Exercise aim
Given the entries below, would you transcribe exactly the lines starting at the one with "Instruction: Click 计算机科学与技术（数据科学） major cell" and ending at the one with "Open announcements via the megaphone icon", both kept, pictures omitted, nothing extra?

Material for this exercise
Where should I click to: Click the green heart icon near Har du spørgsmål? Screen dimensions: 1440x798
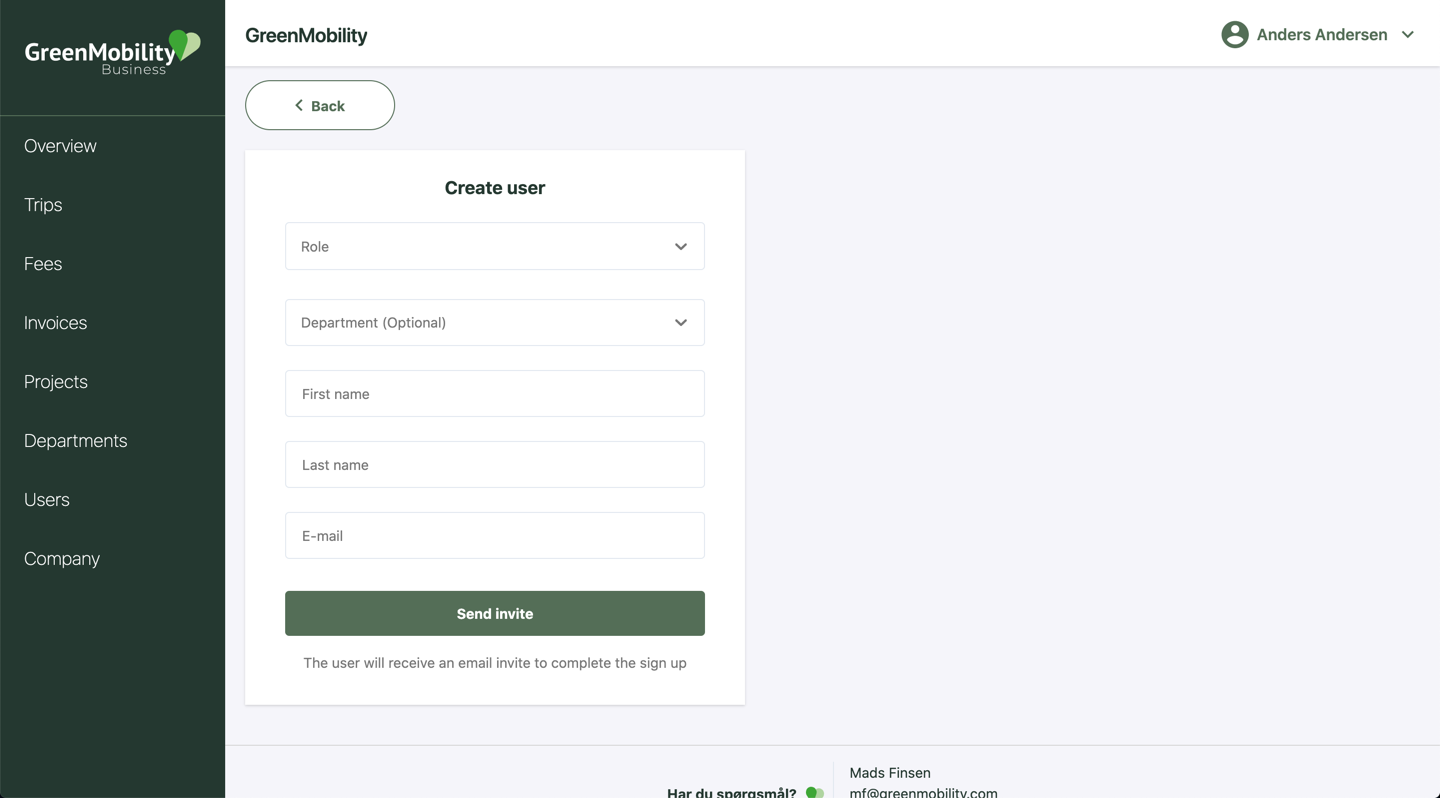pyautogui.click(x=815, y=792)
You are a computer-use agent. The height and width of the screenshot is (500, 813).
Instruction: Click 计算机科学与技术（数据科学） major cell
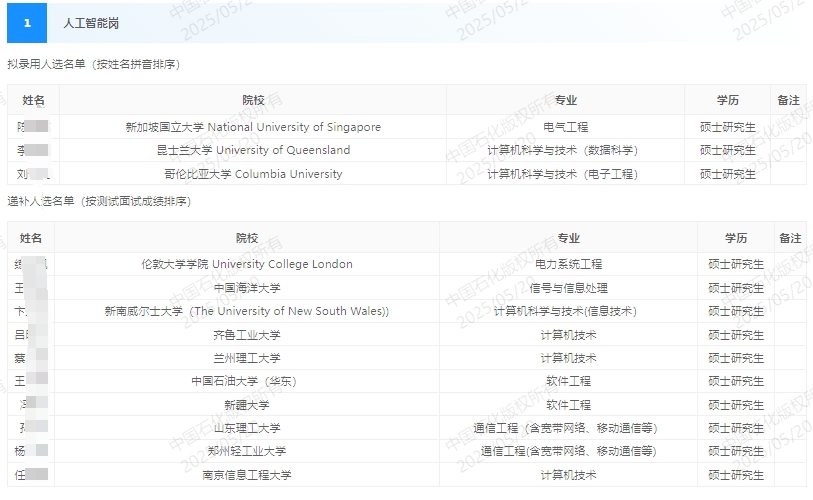coord(565,151)
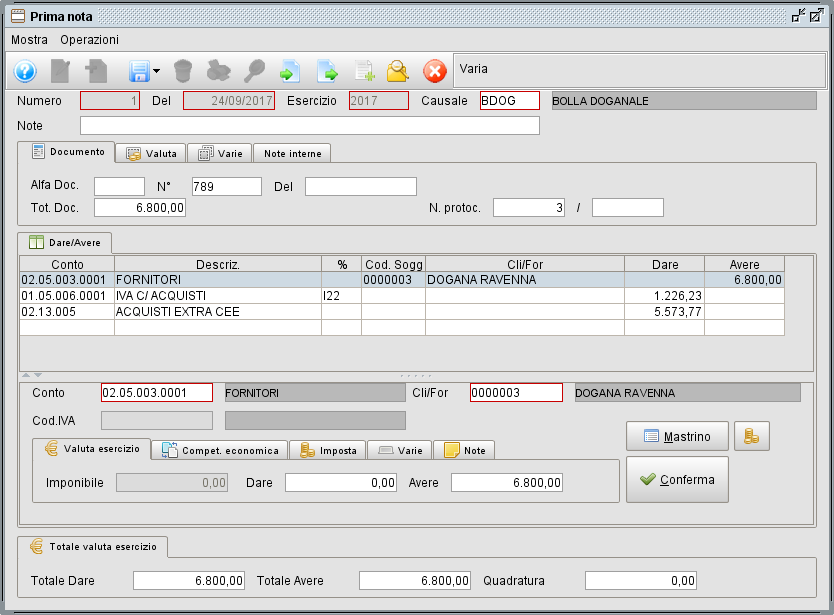The width and height of the screenshot is (834, 615).
Task: Open Help via the question mark icon
Action: [x=24, y=71]
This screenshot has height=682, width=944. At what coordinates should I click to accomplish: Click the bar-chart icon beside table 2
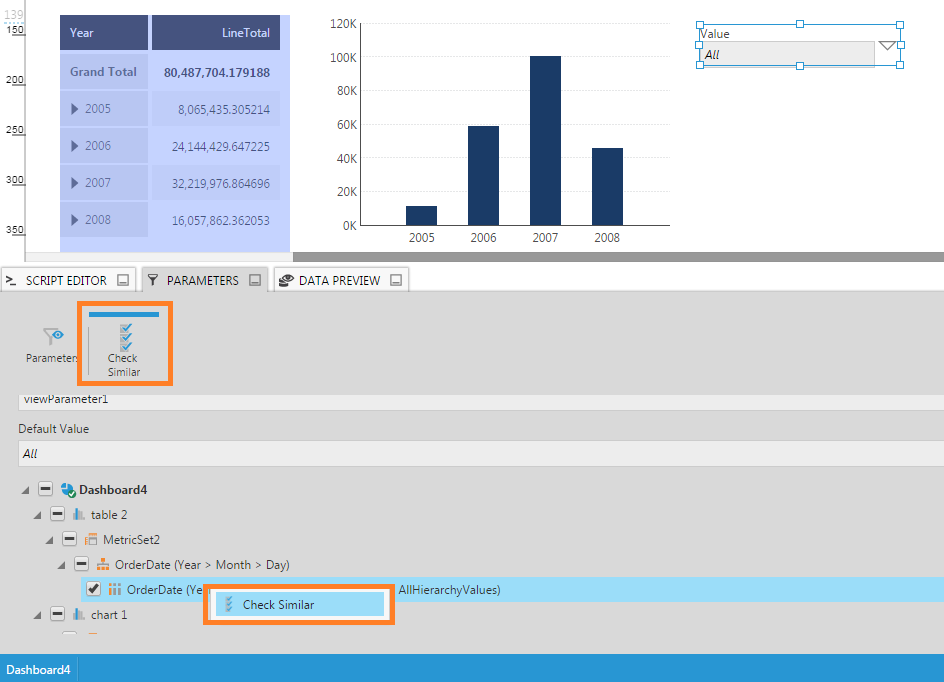(80, 514)
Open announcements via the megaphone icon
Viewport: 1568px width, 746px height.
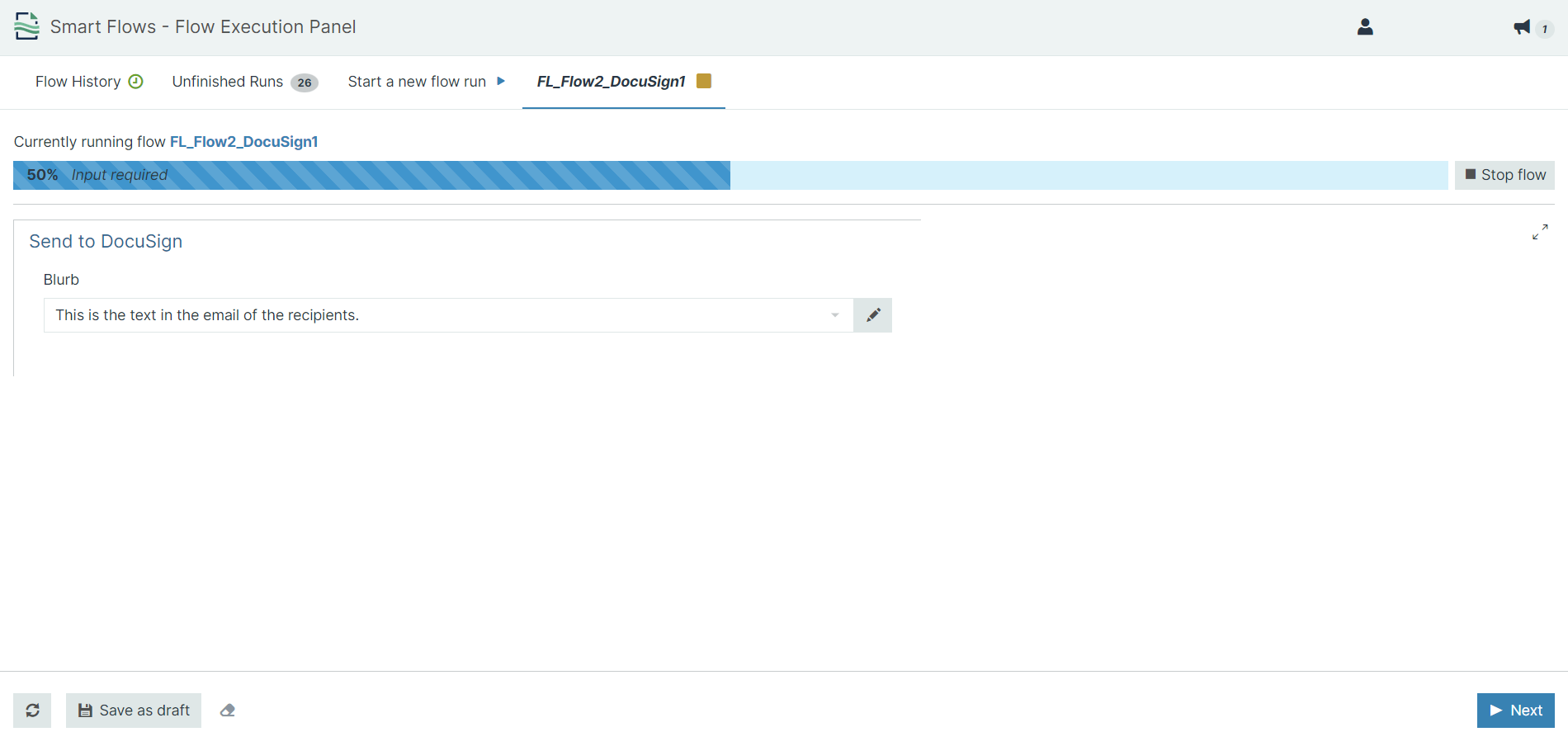tap(1522, 27)
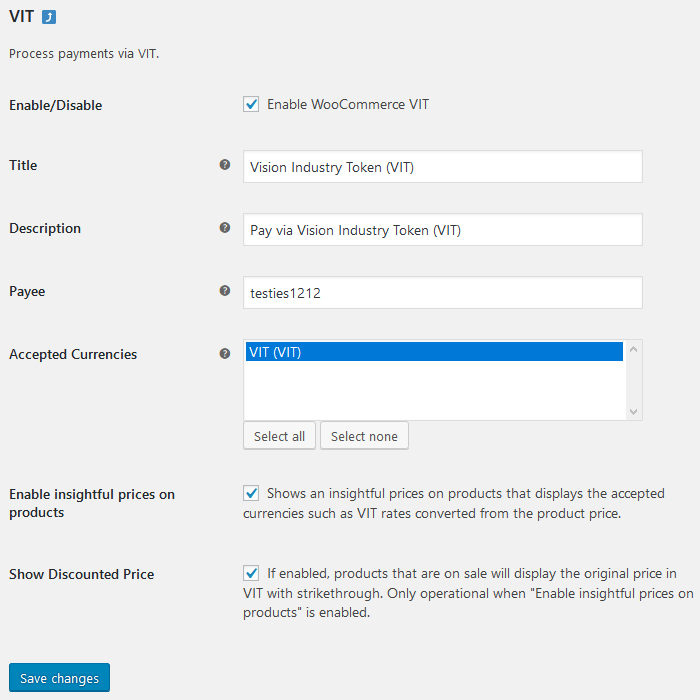Click the help tooltip icon next to Title

pyautogui.click(x=225, y=165)
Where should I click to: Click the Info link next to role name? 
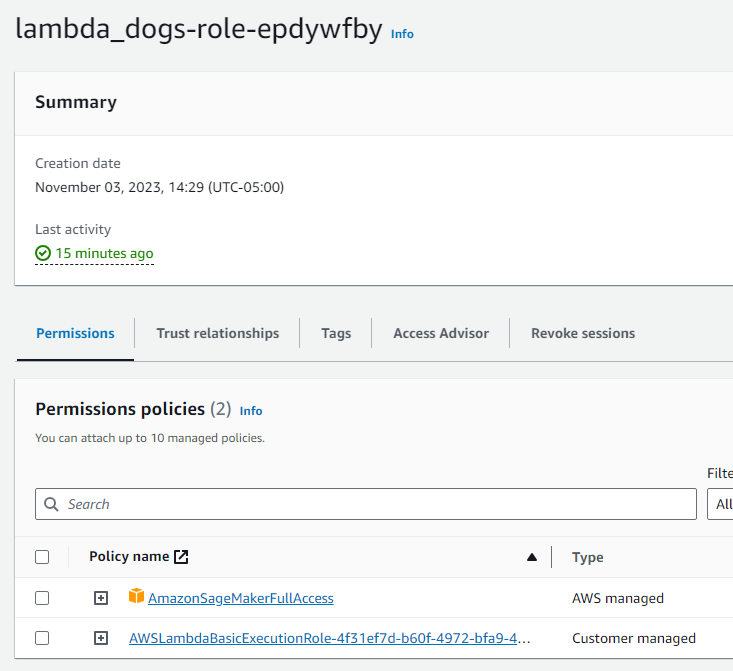click(x=402, y=34)

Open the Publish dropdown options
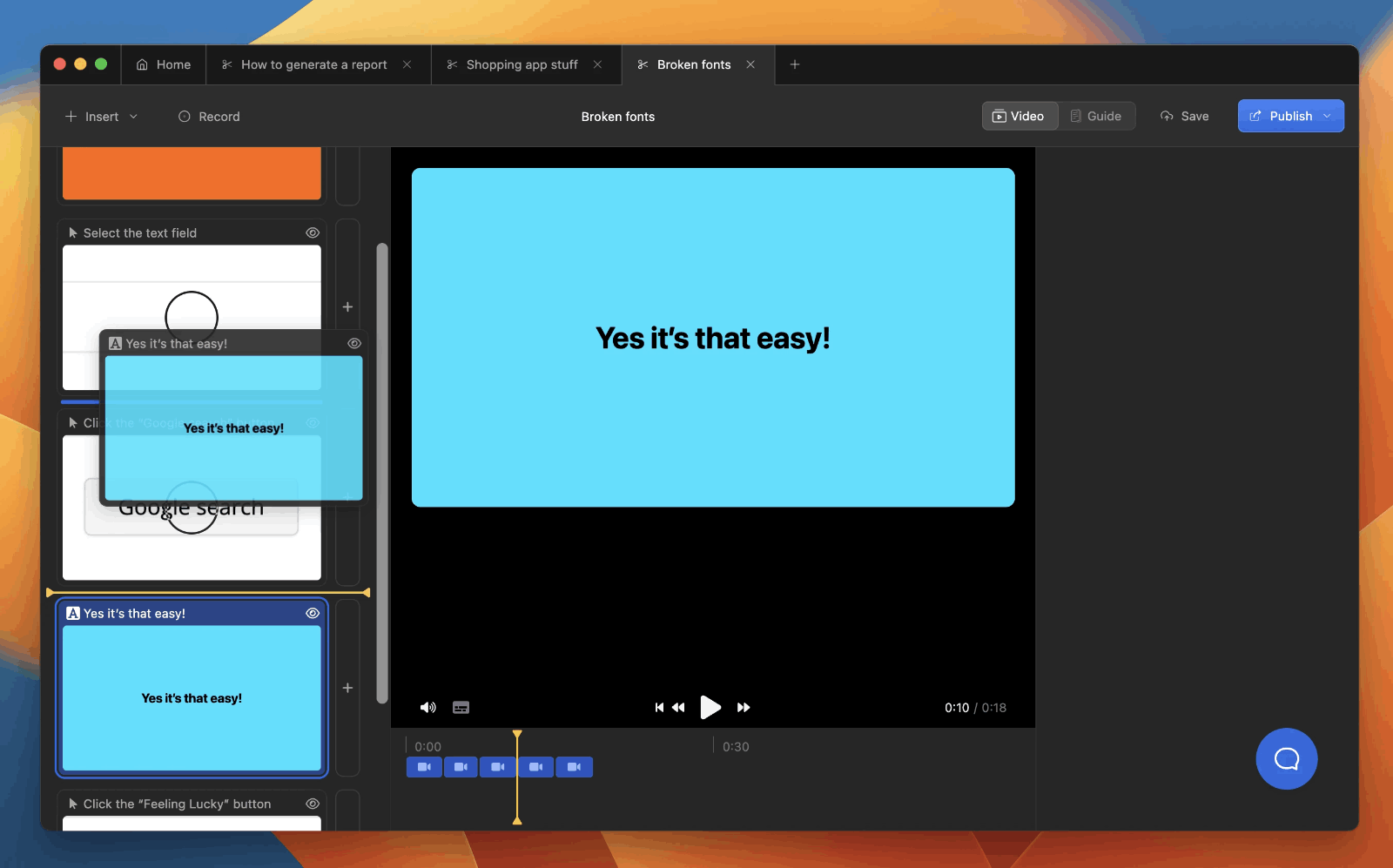point(1327,116)
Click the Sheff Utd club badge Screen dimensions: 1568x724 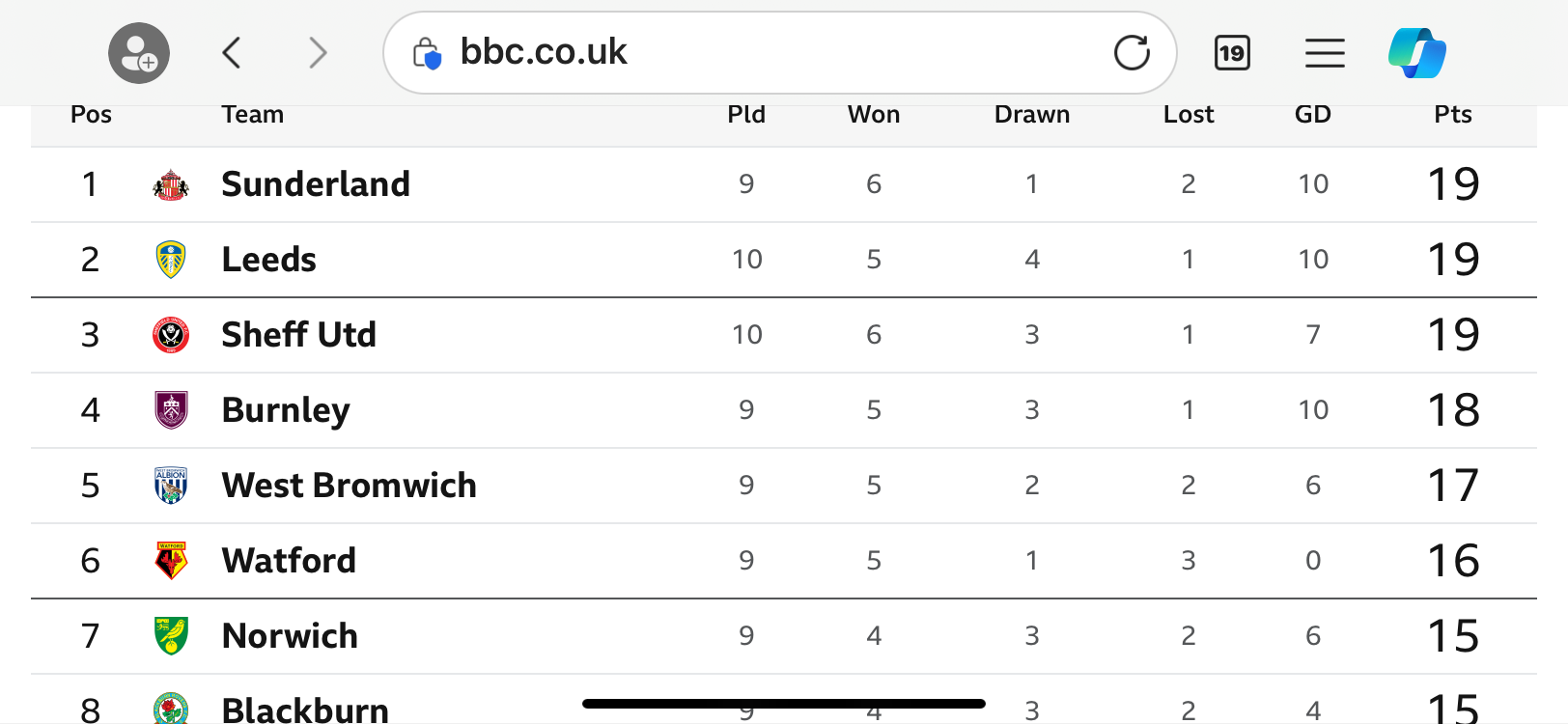tap(171, 335)
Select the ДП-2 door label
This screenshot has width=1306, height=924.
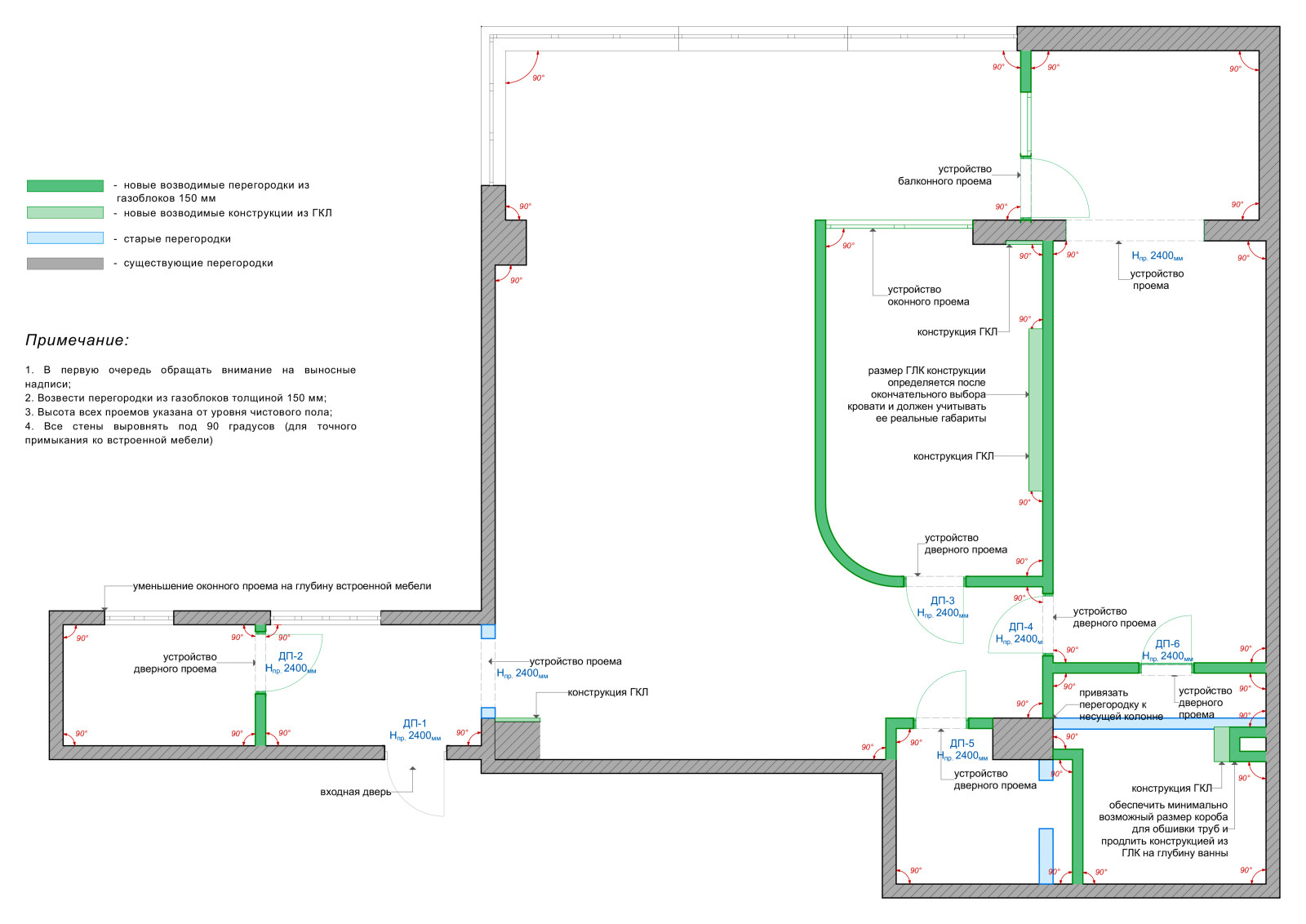pos(291,656)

Answer to the problem
Instruction: Click 计算机科学与技术（数据科学） major cell
coord(565,151)
The width and height of the screenshot is (834, 615).
Task: Open Help via the question mark icon
Action: [x=24, y=71]
This screenshot has height=682, width=944. At what coordinates should I click to accomplish: Click the bar-chart icon beside table 2
(80, 514)
Open announcements via the megaphone icon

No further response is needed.